→ **QUOTED PASSAGE**:
-- begin --

All the times I have been to RV, the regulars are pretty much the people using it.


----------



## north (Nov 2, 2017)

Royal Vista now shows this message:
"Due to the impact of Hurricane Irma, Wyndham Royal Vista is currently closed for refurbishments through Feb. 1, 2018. We sincerely apologize for the inconvenience as we work to restore this resort property. For questions, please contact Owner Services at 800-251-8736."


----------



## jaygould (Nov 3, 2017)

I had a confirmed two-week reservation in unit 416 on the top floor of the Waterfalls unit starting Nov 4 (tomorrow). On Oct 26, 10 days before my reservation was to start, I got an e-mail from Wyndham cancelling my reservation due to storm damage and returning 125% of the points involved to my account. I am currently staying at Canada House, just a few blocks north on A1A. Yesterday I walked down the beach to Sea Gardens. There were a few people around each pool. They have set up a small tiki bar which had a few customers at 4PM. There were a lot of workers in hazmat suits working in Waterfalls and a lot of banging and drilling going on in the Ocean Palms building. Surprisingly, particularly since the original tiki bar blew away, none of the trees and plantings in the Waterfalls area seemed to be disturbed, but all five of the palm trees in front of Ocean Palms were missing. I checked at the front desk and was told that they don't plan to be back in full operation till February.
I also wandered into Royal Vista earlier in the week. Apparently, they had planned a full renovation and had closed the resort weeks before the storm came. I was told they will stay completely closed till February. I also wandered into Santa Barbara but there was no one in the lobby to talk to. There were no cars in the garage and no one at the pool, just some workers in a bucket lift repairing cracks in the exterior wall and workers coming out the front door to patronize the coffee-break truck.
One thing that has me wondering is the fact that where we are currently staying is an oceanfront timeshare unit eleven blocks north of Sea Gardens in a small resort which is fully occupied and suffered NO storm damage other than getting sand in its swimming pool.


----------



## north (Nov 3, 2017)

Jimfisk, thank you for the update. 

I think it is very bad practice to cancel 10 days ahead of the stay, but it is good that Wyndhan gives a small compensation of 25% extra points.  I have several reservations for December at RV.  I wonder how far out they will cancel those, and if I will be able to find somewhere else to stay.


----------



## Roger830 (Nov 3, 2017)

-- end --

→ **WHAT IS ASKED**:
[1] Answer these questions from the Hurricane Irma thread, one line each:
(a) Through what date does Royal Vista's message say the resort is closed for refurbishments?
(b) How many of the palm trees in front of Ocean Palms were missing?
(c) What percentage of the points did Wyndham return to the account when the reservation was canceled?
[2] Pick up the Hurricane Irma thread from where it stops and keep it going.

→ **INFORMATION SHOWN**:

-- begin --

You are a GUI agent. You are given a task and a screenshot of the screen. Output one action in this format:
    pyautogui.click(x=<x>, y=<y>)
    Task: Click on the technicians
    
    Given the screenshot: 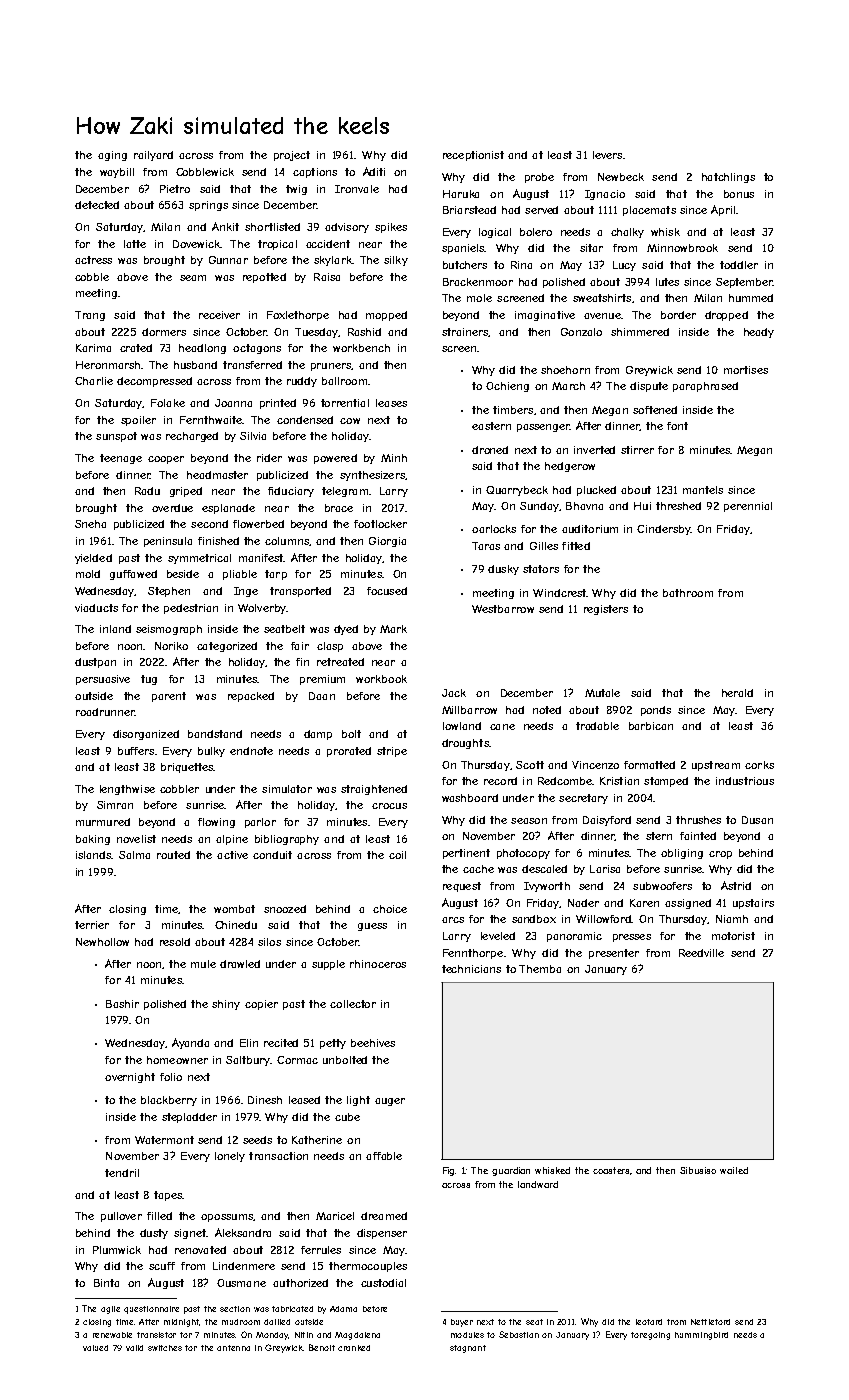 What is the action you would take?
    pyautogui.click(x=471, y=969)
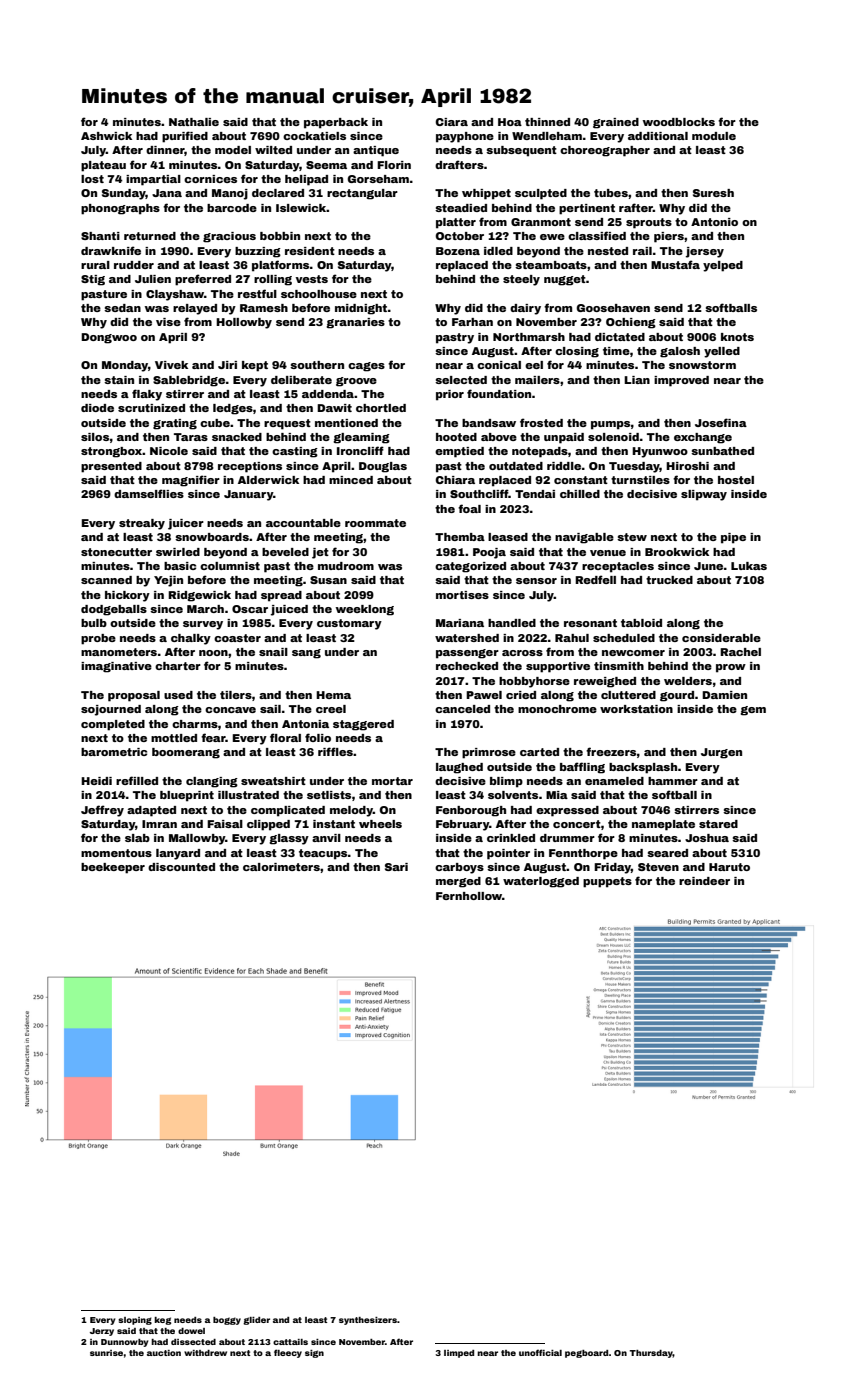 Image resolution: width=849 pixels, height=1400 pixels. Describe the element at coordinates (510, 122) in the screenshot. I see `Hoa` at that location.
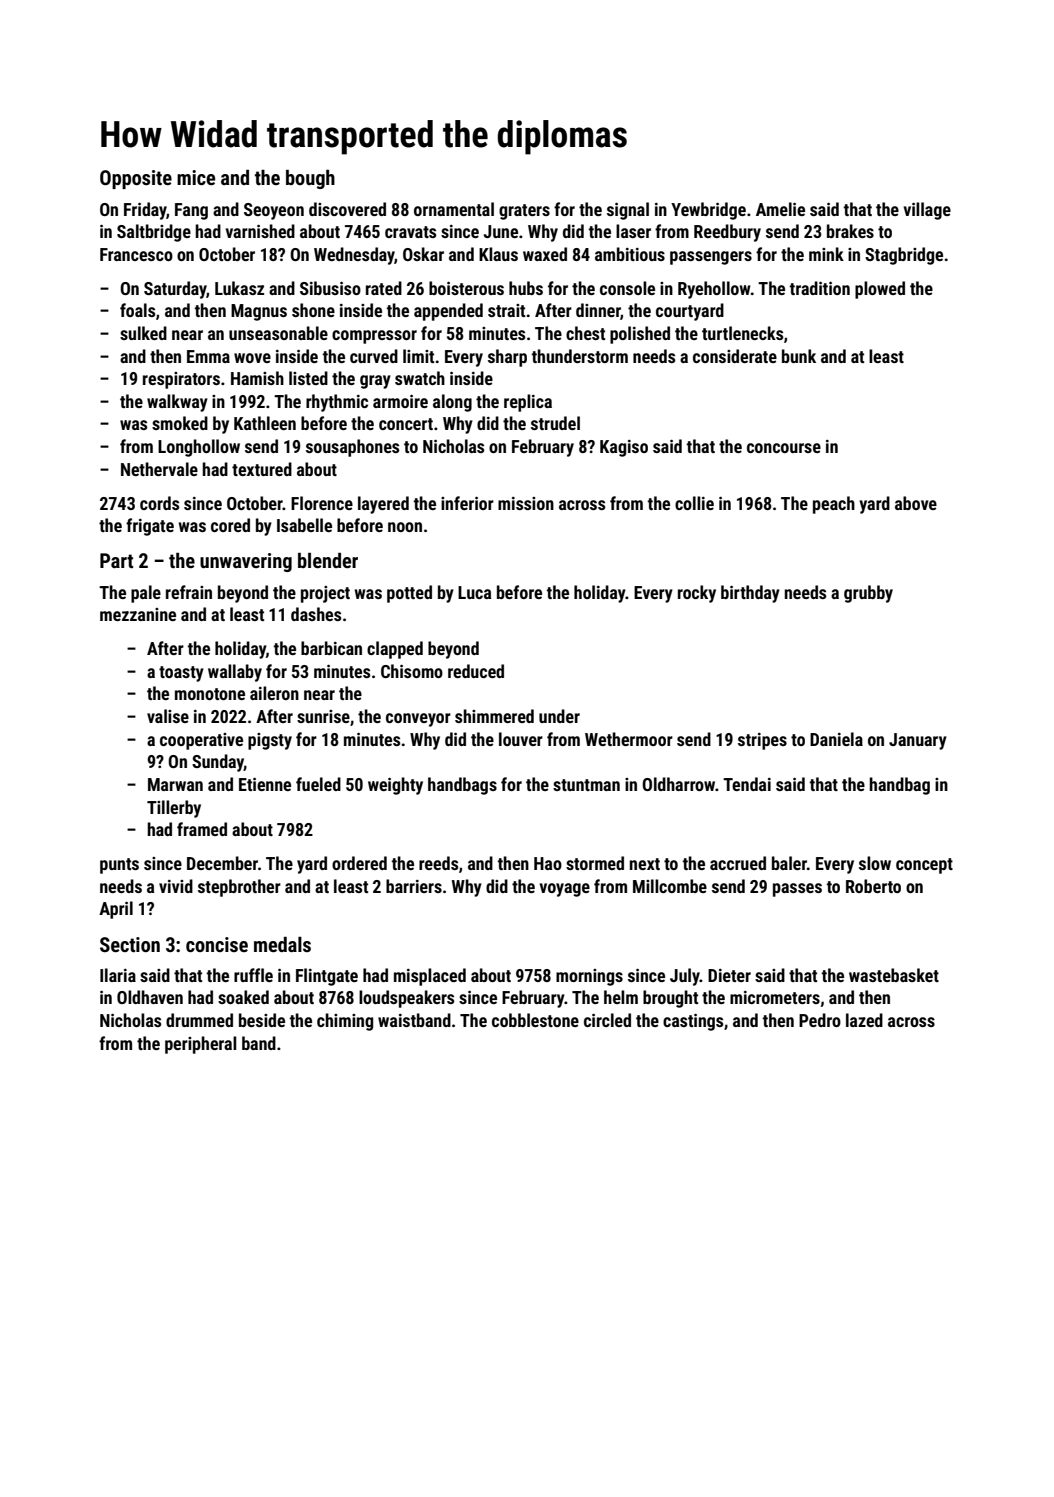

-- end --

→ **RESPONSES IN ORDER**:
[1]
(a) Feb. 1, 2018
(b) All five
(c) 125%

[2]
jimfisk said:


> One thing that has me wondering is the fact that where we are currently staying is an oceanfront timeshare unit eleven blocks north of Sea Gardens in a small resort which is fully occupied and suffered NO storm damage other than getting sand in its swimming pool.



This also has me wondering. 

We own at the Hollywood Sands, an old ocean front resort. Just minor damage and sand. The windows and doors are hurricane proof that were replaced in 2006 after Wilma. The roof was replaced about 4 years ago.

We have weeks 3 and 7 reserved in Ocean Palms at Sea Gardens. I hope they are ready by then.


----------



## moonstone (Nov 3, 2017)

Roger830 said:


> This also has me wondering.
> 
> We own at the Hollywood Sands, an old ocean front resort. Just minor damage and sand. The windows and doors are hurricane proof that were replaced in 2006 after Wilma. The roof was replaced about 4 years ago.
> 
> We have weeks 3 and 7 reserved in Ocean Palms at Sea Gardens. I hope they are ready by then.



In reply to both of you, yes many resorts received storm damage but their owners choose not to do a full repair. Our DS works for a major North American restoration company and currently running jobs in Texas and southern Florida. One of his big jobs is a very well known hotel on the SE coast of FL that had recent hurricane damage. When DS was looking at the damage, which was more extensive than the property maintenance thought, he discovered there is major mould throughout the whole building from years of previous damage. The owner of the property told DS he just wanted the visible damage repaired and that his maintenance guys would continue to paint over the mould in the guest rooms & hallways every week or so when it bled through. He didn't care that mould is a health issue for his guests! Sadly it's all about the money.


~Diane


----------



## vacationhopeful (Nov 3, 2017)

yee .. the magical date is February for ALL those Wyndham resorts? 

And what about ALL those highrise condos on the beach near Santa Barbara? And the condos on the beach by Sea Gardens? The North and South Oceanview buildings .. the one TOTALLY trashed years ago and REBUILT to hurricane rated building codes?

Santa Barbara was rebuilt to hurricane codes? Cost owners a BIG special assessment and was CLOSED for 2+ years!

In South Florida, a totally refurbish beach front small condo would sell for a $1MM PLUS ... Royal Vista has 90 units. 80-85 studio units in Wyndham Sea Gardens/North & South Oceanview HOA. 80+ units in Ocean Palms (either 1bdr or 2 bdr with garage parking & pool). 

The only problem would be the DEEDED fixed week owners .... and some UDI deeded points owners.


----------



## ronparise (Nov 3, 2017)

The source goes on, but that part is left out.